Stolen Memories

Stolen

Time for Mama Kat’s again. This week for our Writer’s Workshop I stole prompt #4.) You stole WHAT!?! Spill it! Okay I’ll give it back… I’m just borrowing it for my post.  I mean in my time I’ve stolen kisses, stolen boyfriends, stolen moments of time but as far as stealing material items?  That’s a whole ‘nother story.

When I was little we never really went much of anywhere other than neighbors houses or relatives houses. There were six of us so I am sure to take all six of us anywhere was WAY more trouble than it was worth to my poor beleaguered mother. When we got to go to an actual store it was a real treat for me. There were a couple of little country stores in our town where most our “shopping” for groceries was done and on rare occasion we would get to venture to one of the next towns to get groceries.

As much of an impact as the aftermath of this occurrence had on the rest of my childhood (who am I kidding… it still torments me! I can still feel my cheeks burning just thinking about it). I can’t remember whether I was with my aunt or mother when the dirty deed was done. I seem to have blanked that part out. I do remember that I had asked for a candy bar. Considering that we never made ends meet with six hungry children to feed in addition to my parents and all the neighborhood kids who seemed to find their way to our house at dinnertime, I knew the answer would almost certainly be no, but I asked anyway. Guess what the answer was? Yup. No, not that the answer was yup but yup, you guessed that the answer was no. Did I make that totally clear now? The answer was unequivocally NO.

I think I moped around and probably stomped the raw wood floor (which I can still see in my mind because the plan that formulated in my head at that moment seared those dark splintered wood planks into my mind) and maybe even cried a bit and then in a fit of insanity (it must have been insanity because I knew better) I stole the candy bar. I just slipped it right in my pocket and out to the car. I’m thinking I must have been with my aunt because I seem to remember being in the back seat of this beetle she had (or maybe it was my uncles that she drove sometimes). I don’t know where the rest of the kids were. I can’t imagine that my aunt would have taken only me to the store but maybe she did and maybe that’s why I was bold enough to take it because any other time it would have been the six kids in our family and the 4 of my aunt’s kids, so I guess I was with my aunt alone. Chances are that if any of the other kids were present someone would have ratted me out before we could get to the car… or blackmailed me out of the candy bar and then they would have been the ones caught with it so for some unknown reason I had to have been alone with my aunt.

Anyway, I remember trying to slink in the back seat of her car and surreptitiously eat the candy bar before we got home and had it taken away by one of the older children. I remember looking up and meeting my aunt’s eyes (Yeah, I guess it must have been my aunt) in the rear view mirror and the look of utter shame and disappointment in them as they locked on my chocolate smeared mouth and teeth. I felt so ashamed of myself and the fact that I had made her have that look in her eyes. Not to mention the fact that I KNEW there was no way she wasn’t going to tell my mother, or worse yet, my father.

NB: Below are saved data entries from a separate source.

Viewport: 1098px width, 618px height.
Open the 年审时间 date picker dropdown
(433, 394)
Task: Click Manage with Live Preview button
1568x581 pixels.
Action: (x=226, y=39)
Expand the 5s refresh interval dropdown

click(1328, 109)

I was more than certain that the telling was going to be followed by the beating and nothing was worse than the waiting for a beating. You remember how when you’d misbehave and your mother would say “Just wait til your father gets home!” That was the absolute worst. I’d rather take a beating right then and there than to wait. Even though I’d usually never “get it” when he got home the anticipation, nay…DREAD, was much worse than any punishment that he could have doled out.

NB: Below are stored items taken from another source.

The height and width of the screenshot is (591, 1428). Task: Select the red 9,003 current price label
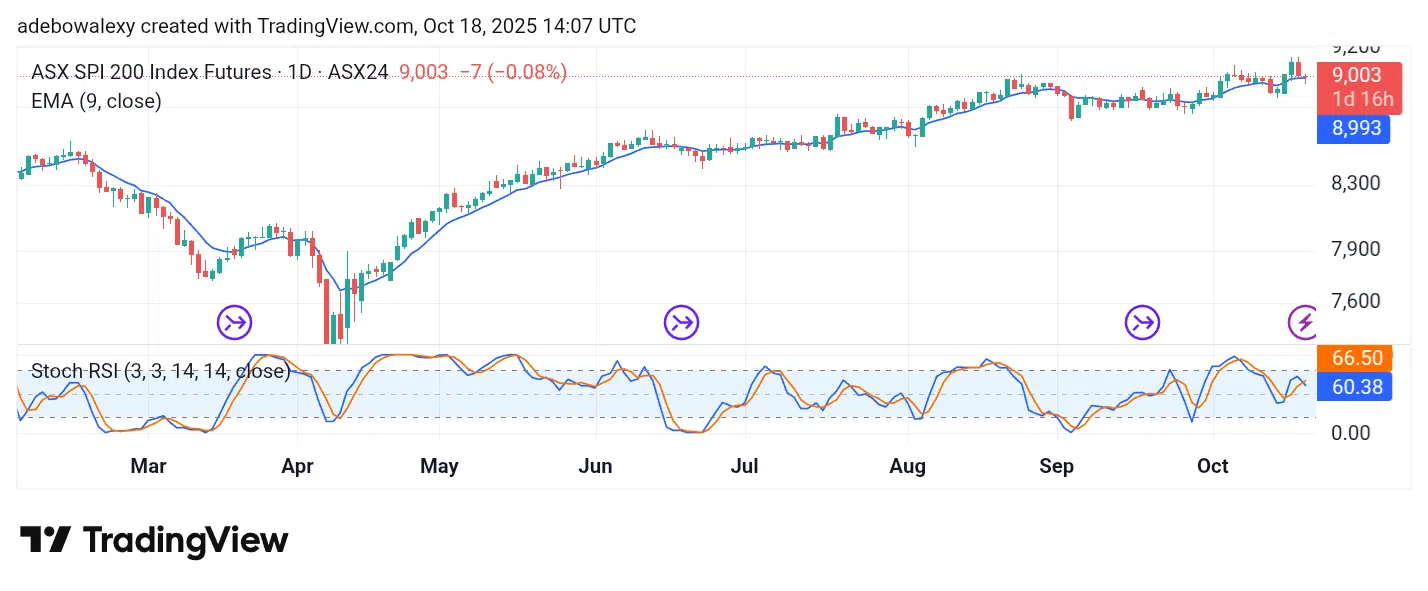[x=1352, y=75]
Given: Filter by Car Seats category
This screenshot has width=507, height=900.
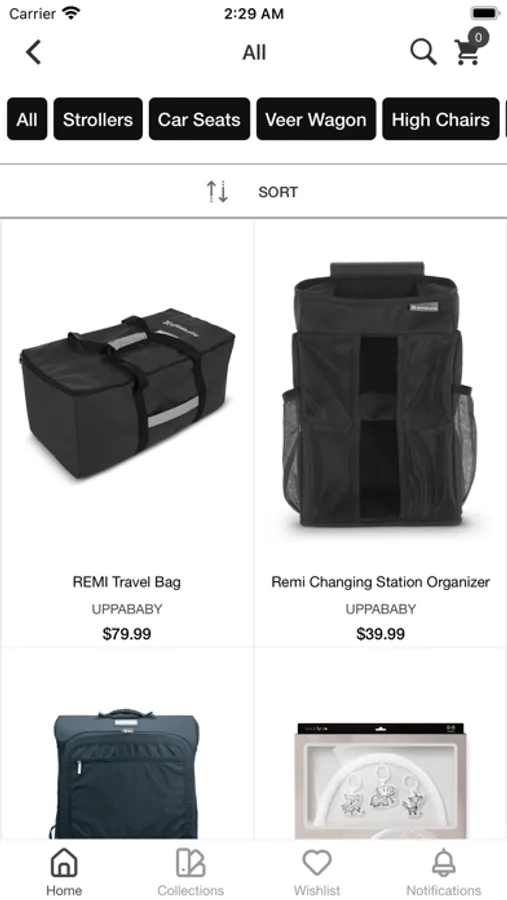Looking at the screenshot, I should pos(199,119).
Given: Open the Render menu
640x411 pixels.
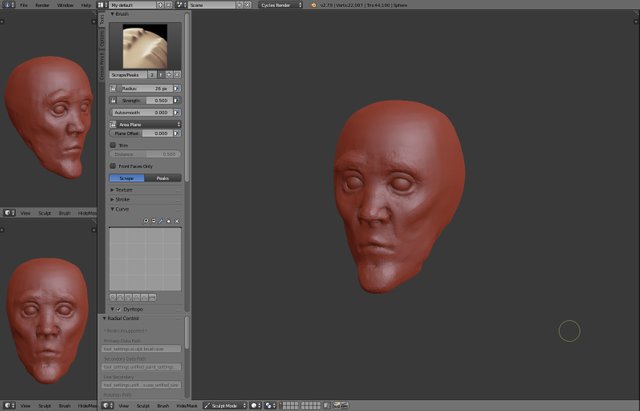Looking at the screenshot, I should click(41, 5).
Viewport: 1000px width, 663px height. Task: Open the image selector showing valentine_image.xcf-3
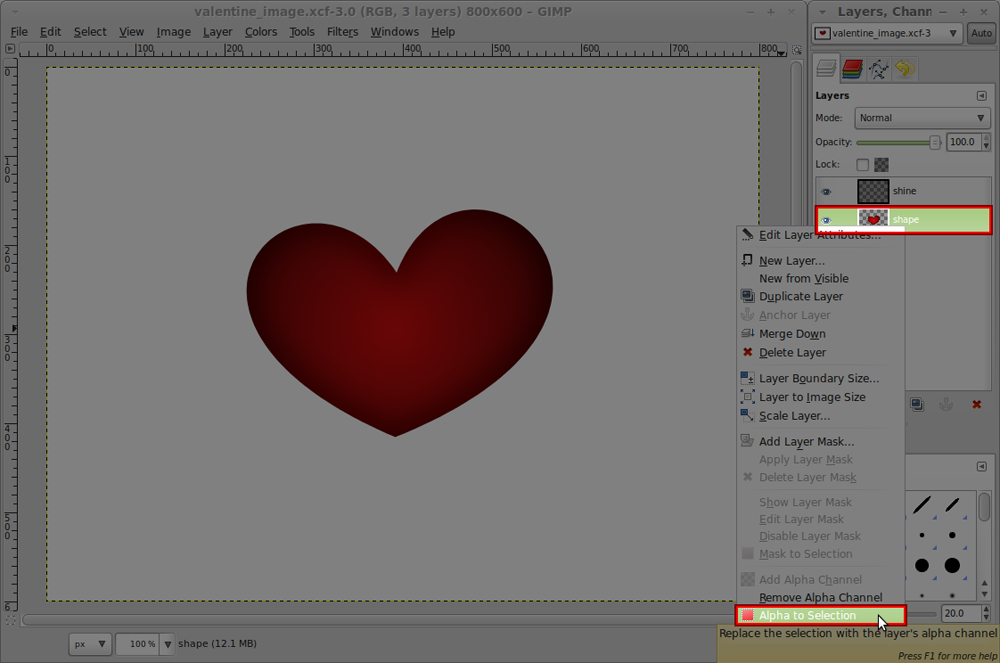[x=887, y=33]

True to form, when we arrived home my aunt told my mother and what happened next was worse than any beating I could have imagined. She marched me back to the store and made me ‘fess up to my crime in front of all the other patrons in the store and then apologize in front of everyone. That humiliation of everyone knowing I was a thief was far greater punishment than anything she could have doled out physically. And it left far deeper wounds and scars. Believe me, any time anyone tried to tempt me to take anything that wasn’t mine (up to this day) those feelings would come rushing back and stop me dead in my tracks. In fact, the fear of someone even thinking that I may have stolen something has spurred me to return things that have accidently been left in my cart even after I was safely in the confines of my car or even at home.

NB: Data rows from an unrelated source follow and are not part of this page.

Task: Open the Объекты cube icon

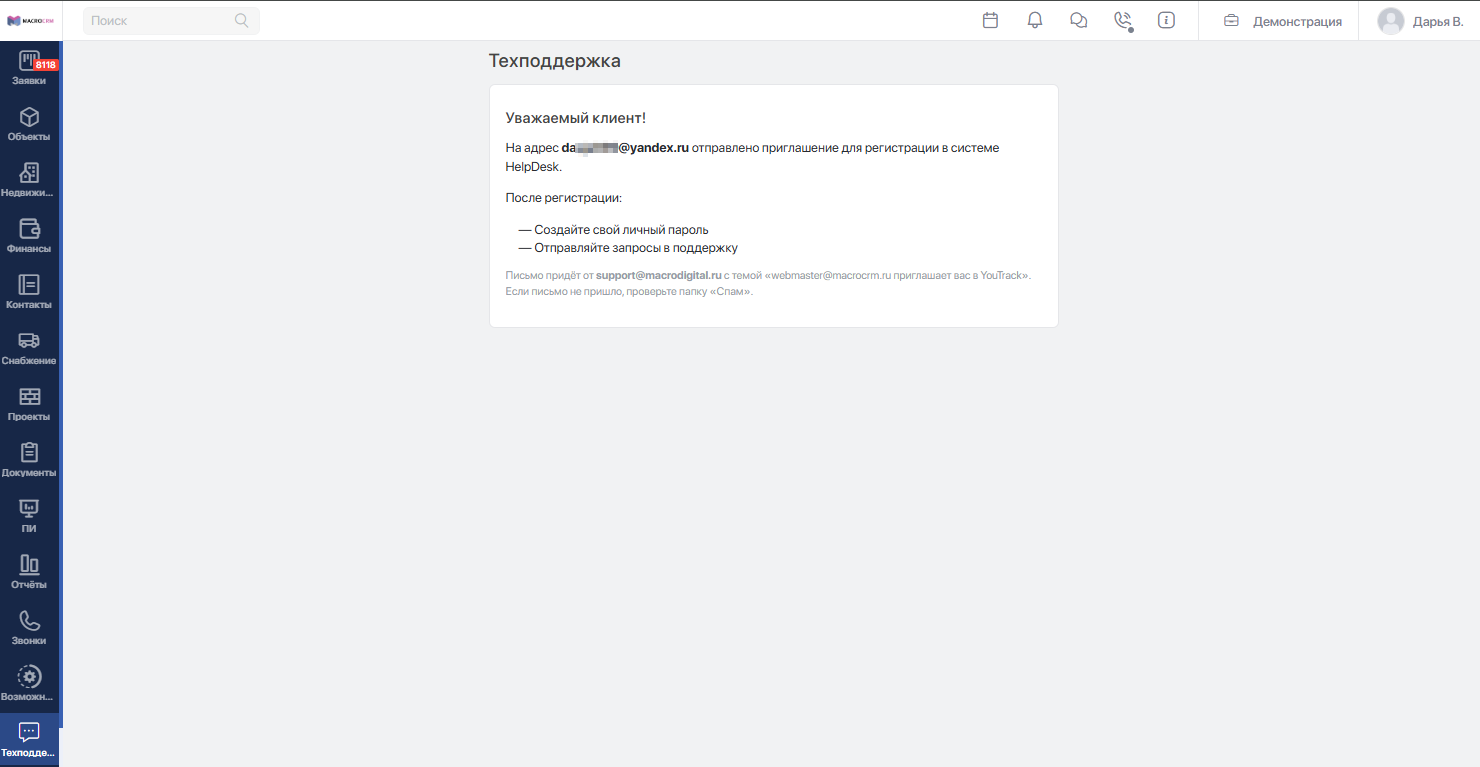Action: pyautogui.click(x=29, y=125)
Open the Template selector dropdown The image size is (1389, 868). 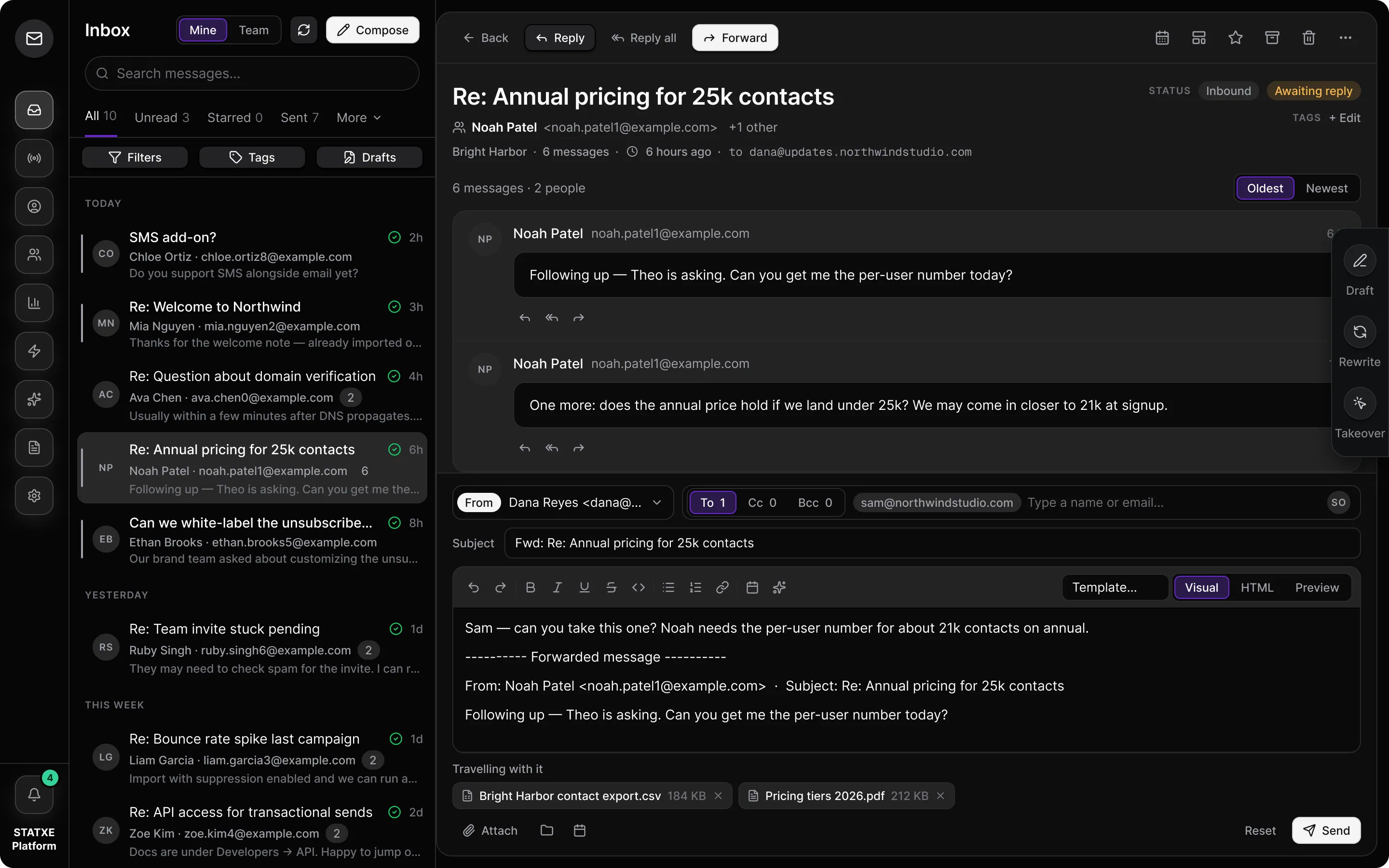(1115, 587)
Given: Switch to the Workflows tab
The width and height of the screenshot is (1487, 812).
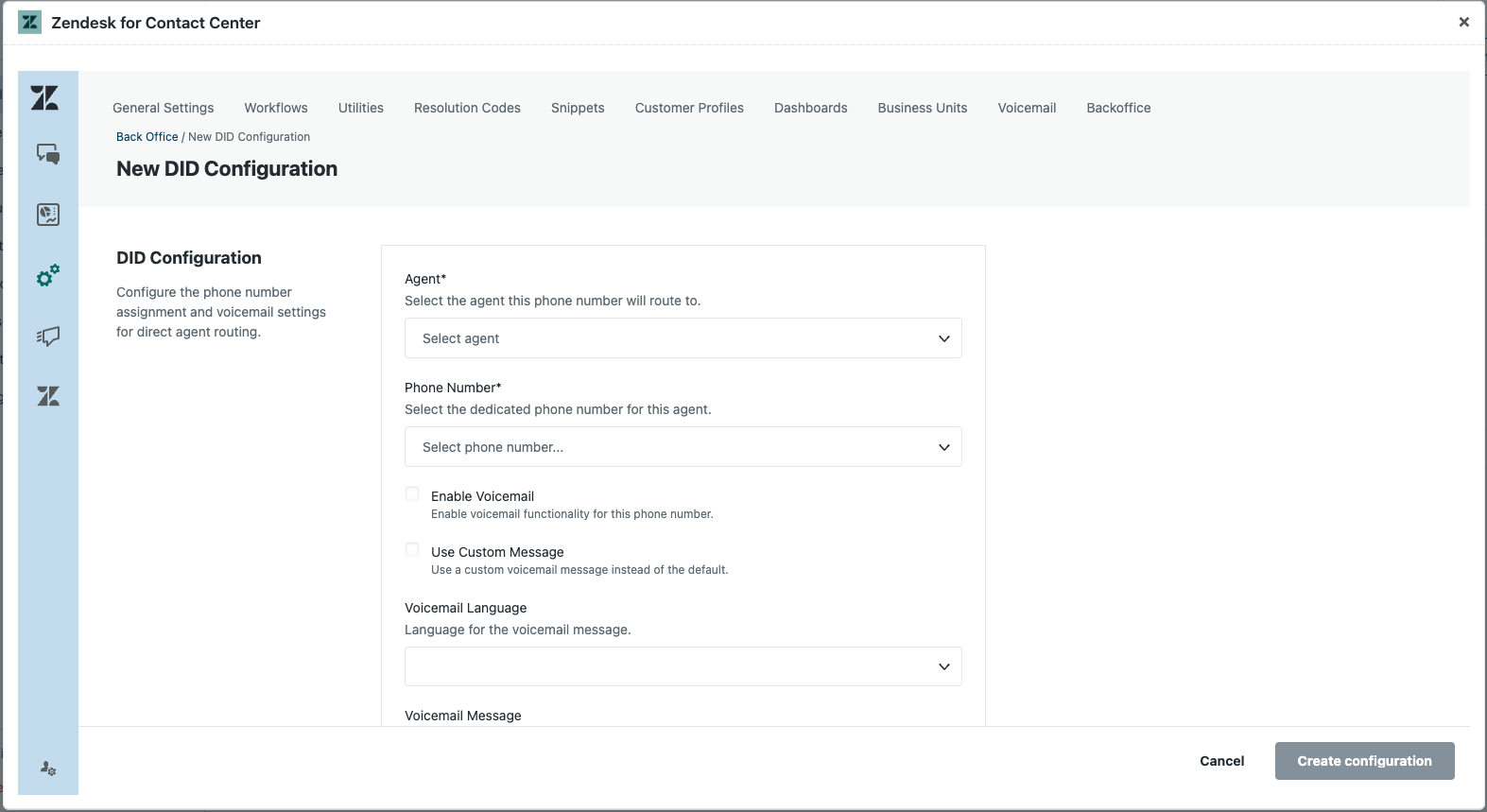Looking at the screenshot, I should coord(276,108).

 I remember once I was at Walmart and I was going to buy batteries (among other items) and somehow the batteries slid underneath my purse and I didn’t realize it until I got out to my vehicle and was loading my purchases in my vehicle. I lifted my purse to put it in the car and saw the batteries underneath my purse and almost had heart failure. I put my purse right back down on top of the batteries and walked right back in to customer service and waited in the LONG line and showed the girl my receipt (to show I had NOT paid for the batteries) and then moved my purse and showed her how they had been under there and I hadn’t meant to walk out of the store without paying for them. She looked at me like I was crazy and then said “Well, what do you want me to do about it?” I told her I wanted to pay for them and she said “Why? You were already out in the parking lot… why didn’t you just leave?” I tried to explain to her it was because it would be dishonest and it would be stealing and she said “But you were in the clear. No one would have known!” I told her that I would have known and I couldn’t live with myself knowing I had done that. I practically had to force her to take the money.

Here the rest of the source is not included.